» **Stored data**
____

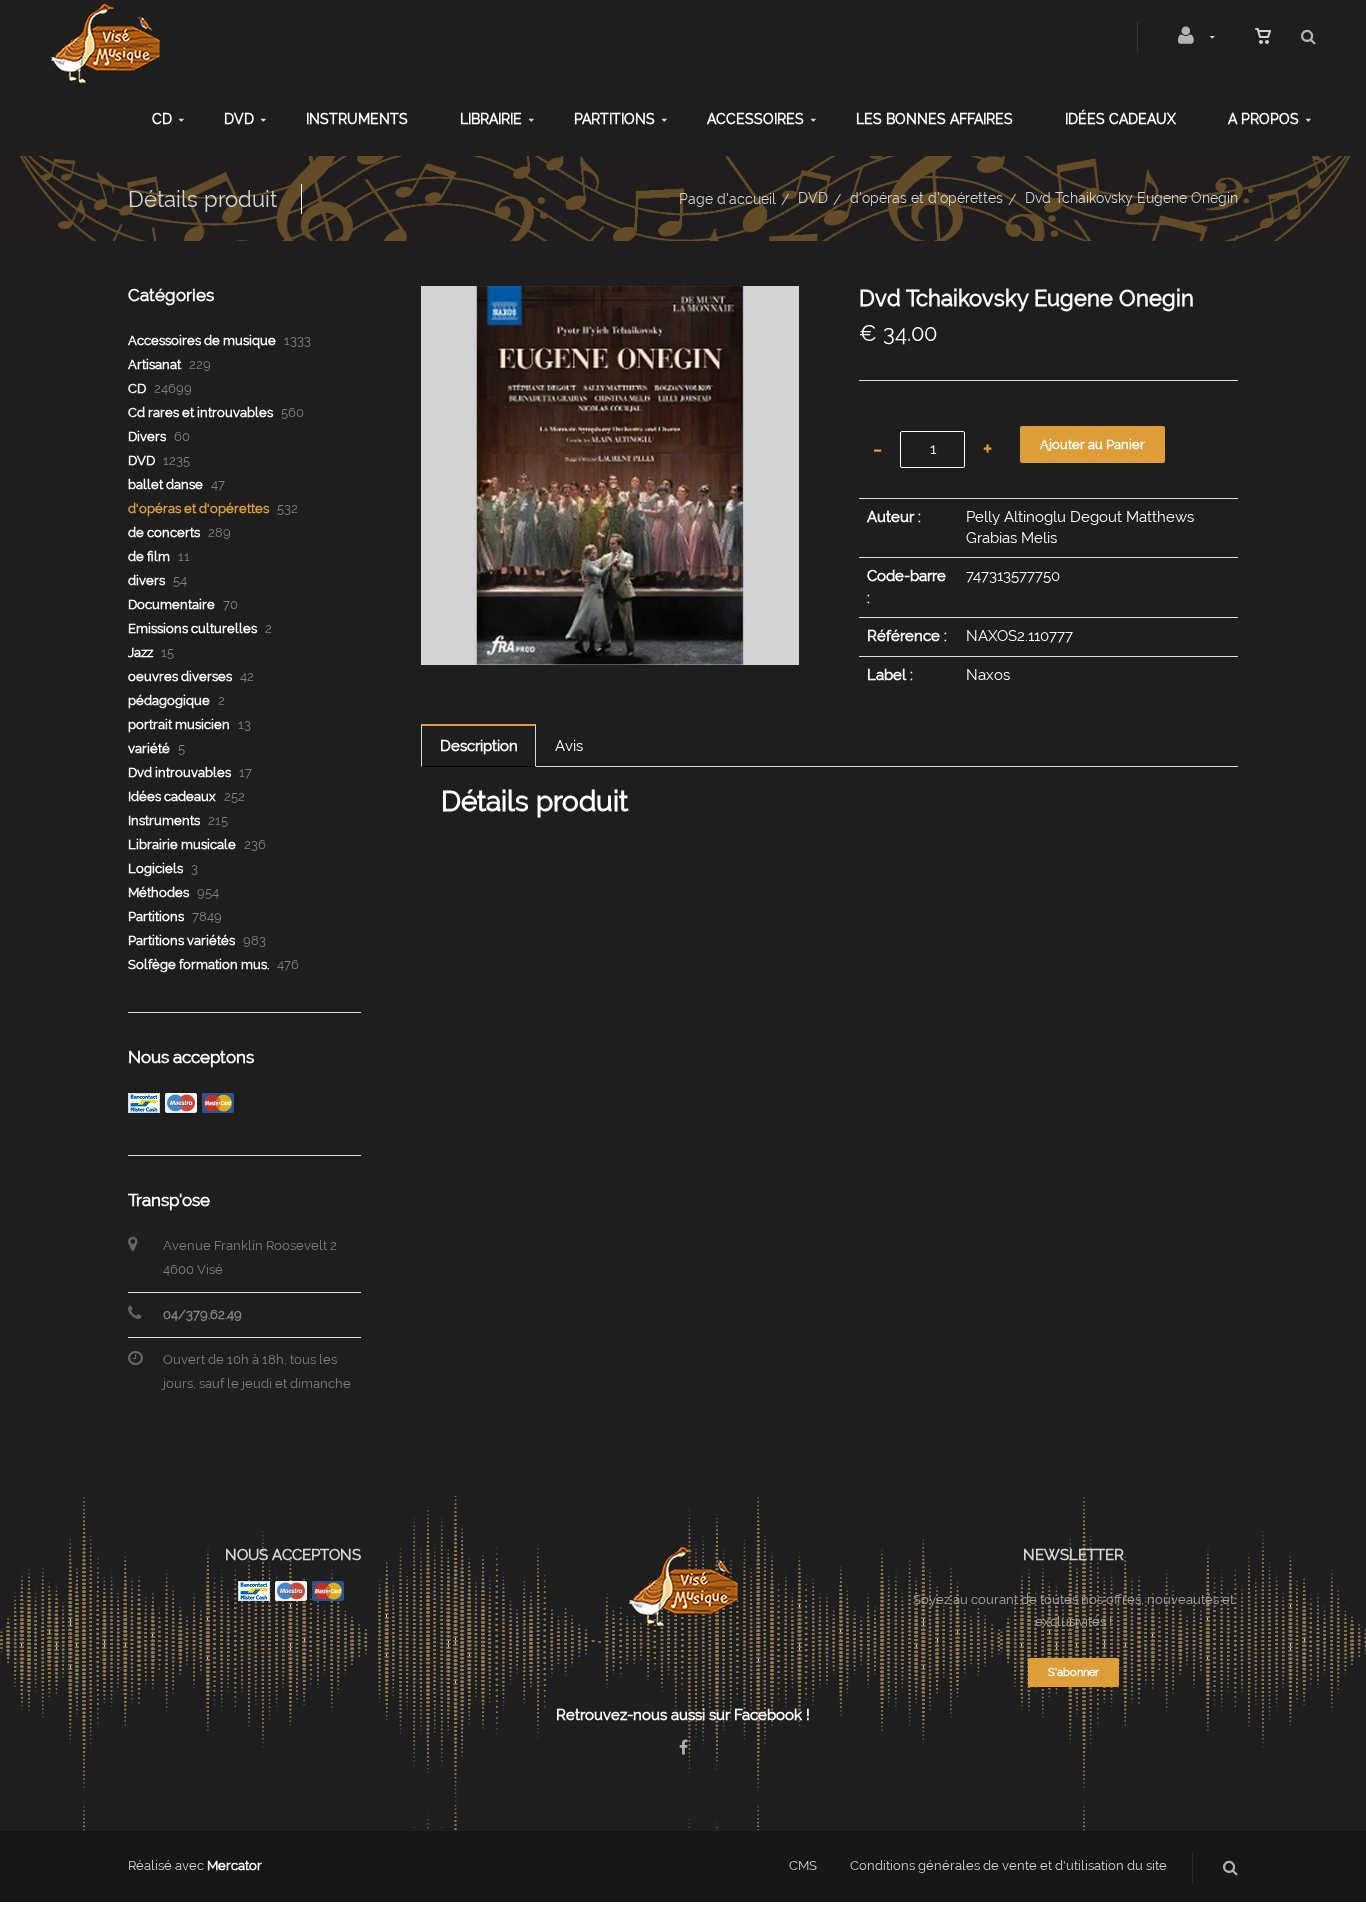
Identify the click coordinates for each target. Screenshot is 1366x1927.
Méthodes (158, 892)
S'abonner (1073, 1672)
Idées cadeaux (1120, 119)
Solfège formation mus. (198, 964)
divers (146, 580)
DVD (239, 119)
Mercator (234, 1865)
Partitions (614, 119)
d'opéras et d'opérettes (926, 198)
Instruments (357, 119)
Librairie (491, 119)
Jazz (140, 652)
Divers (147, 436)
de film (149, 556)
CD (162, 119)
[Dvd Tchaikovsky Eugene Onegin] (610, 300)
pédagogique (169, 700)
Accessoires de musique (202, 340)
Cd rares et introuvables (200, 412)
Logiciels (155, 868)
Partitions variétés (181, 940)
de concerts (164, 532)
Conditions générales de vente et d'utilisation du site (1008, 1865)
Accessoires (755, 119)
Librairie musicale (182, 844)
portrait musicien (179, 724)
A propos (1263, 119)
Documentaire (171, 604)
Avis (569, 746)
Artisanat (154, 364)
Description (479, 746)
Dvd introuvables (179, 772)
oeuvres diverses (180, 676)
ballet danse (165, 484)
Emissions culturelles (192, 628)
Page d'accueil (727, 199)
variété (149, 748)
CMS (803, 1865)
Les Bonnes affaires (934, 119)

____

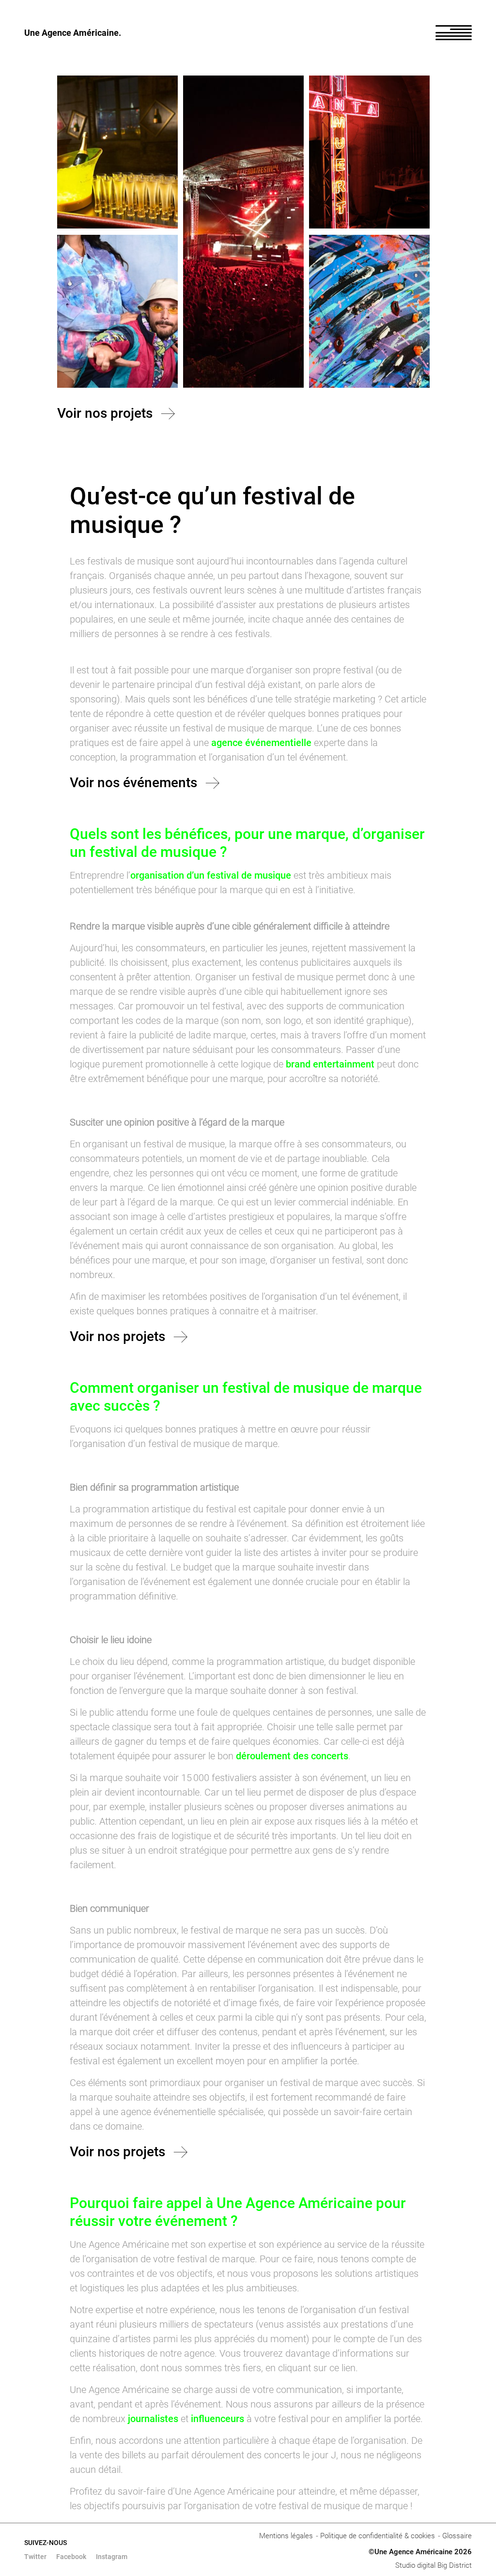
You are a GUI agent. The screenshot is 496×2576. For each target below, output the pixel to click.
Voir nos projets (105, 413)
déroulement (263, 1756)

____

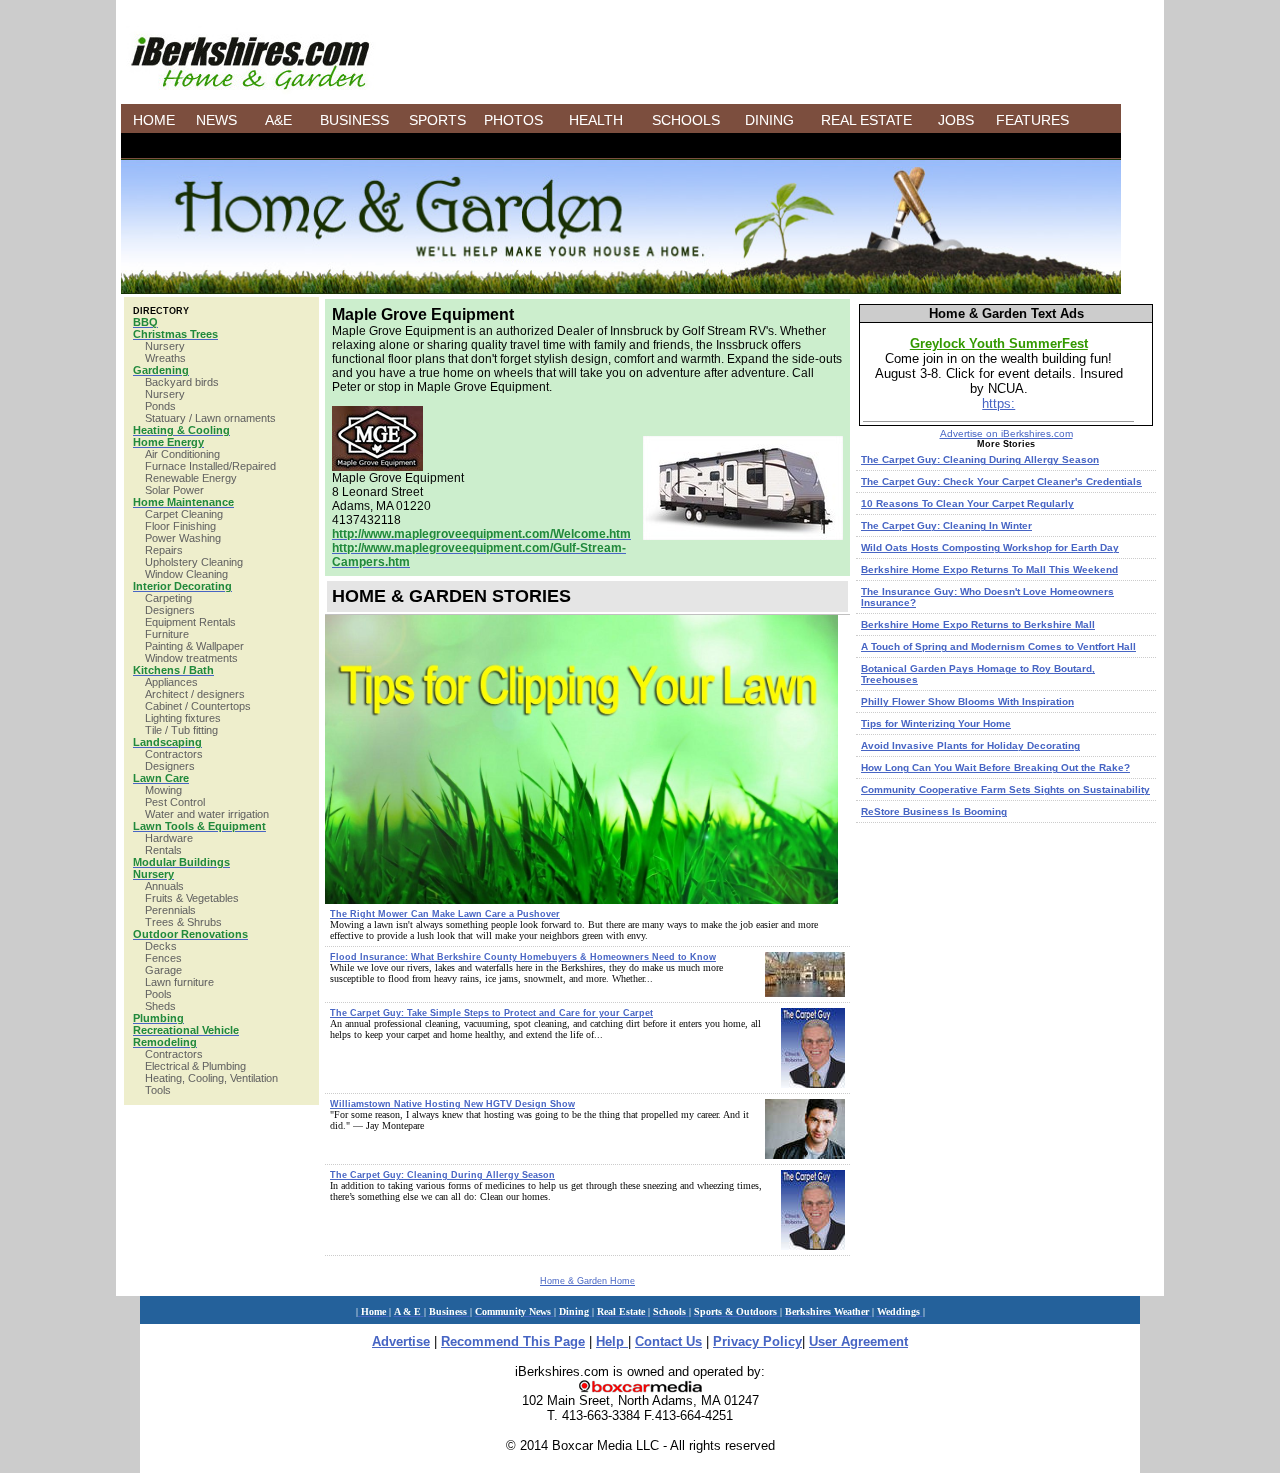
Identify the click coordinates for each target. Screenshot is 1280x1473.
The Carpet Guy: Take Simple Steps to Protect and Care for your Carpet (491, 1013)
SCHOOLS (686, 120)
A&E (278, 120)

____

» **Required action**
Only the lines from the one containing "Screenshot is 1280x1473." through the one containing "A&E (278, 120)" are to be retyped, both boundary lines included, with no other material.

» **Task output**
Identify the click coordinates for each target. Screenshot is 1280x1473.
The Carpet Guy: Take Simple Steps to Protect and Care for your Carpet (491, 1013)
SCHOOLS (686, 120)
A&E (278, 120)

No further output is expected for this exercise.